Verwaltungsgericht Kassel erlaubt vorerst Abschuss von zwei Jungwölfen im Lahn-Dill-Kreis

Kassel, 11. August 2026 (JPD). Das Verwaltungsgericht Kassel hat zwei Eilanträge anerkannter Umweltverbände gegen die Freigabe zur Bejagung von Wölfen in Hessen abgelehnt. Die 2. Kammer hält den revierübergreifenden Managementplan der Oberen Jagdbehörde nach summarischer Prüfung für rechtmäßig.

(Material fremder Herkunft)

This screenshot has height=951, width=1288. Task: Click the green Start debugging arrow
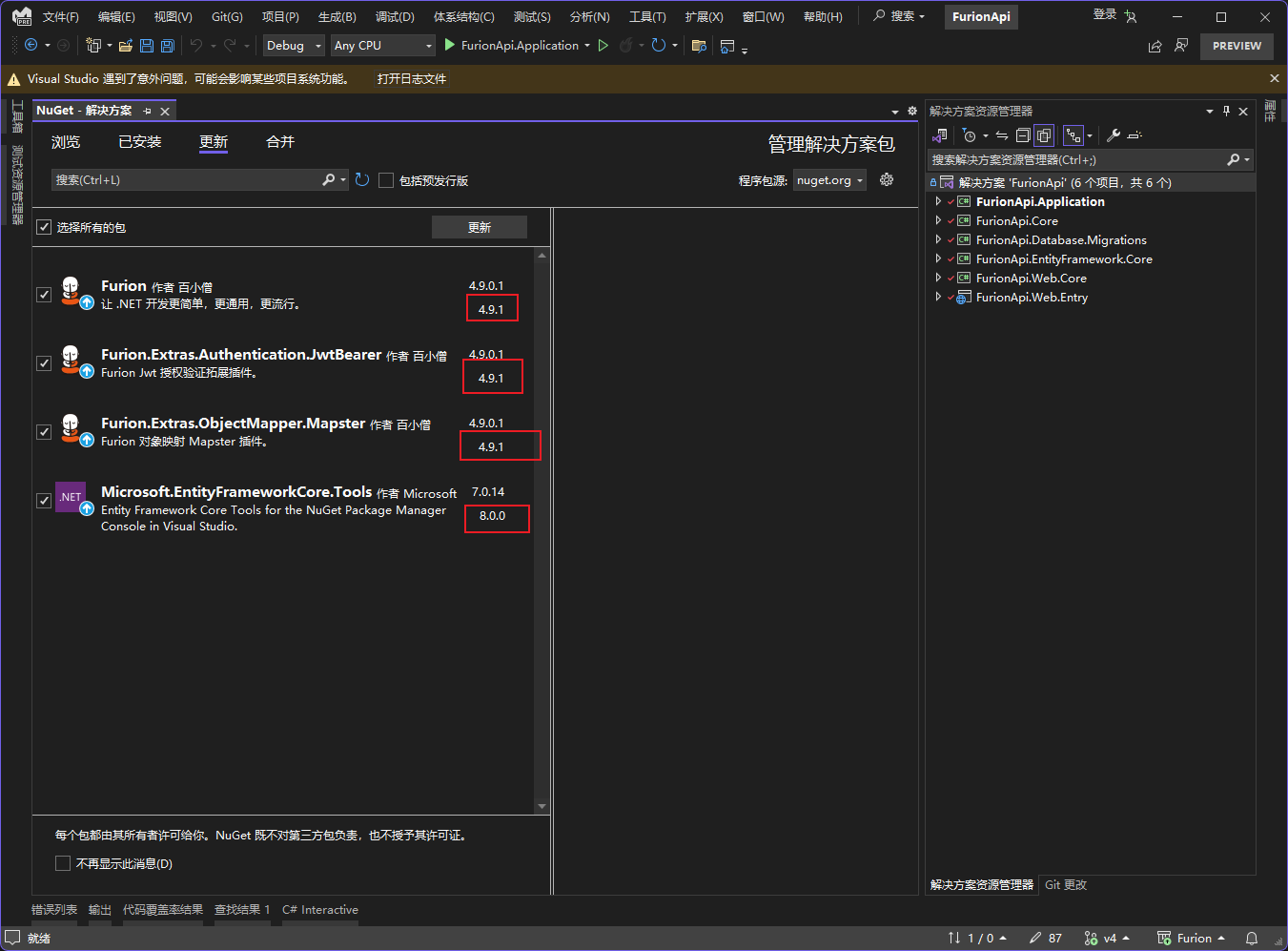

Das Regierungspräsidium Kassel hatte mit Allgemeinverfügung vom 30. Juni 2026 die Entnahme von vier Jungwölfen vorgesehen, die ihr erstes Lebensjahr noch nicht vollendet haben. Die Jagdzeit läuft vom 1. Juli bis zum 31. Oktober 2026. Bereits anderweitig verendete Wölfe werden auf die Zahl angerechnet.

Da 2026 bereits zwei Wölfe bei Verkehrsunfällen getötet wurden, dürfen derzeit noch zwei juvenile Tiere erlegt werden. Die Abschüsse sollen ausschließlich im Lahn-Dill-Kreis erfolgen. Dort befindet sich nach Angaben der Behörde die größte territoriale Wolfspopulation Hessens; zugleich seien dort vermehrt Schäden an Nutztieren aufgetreten.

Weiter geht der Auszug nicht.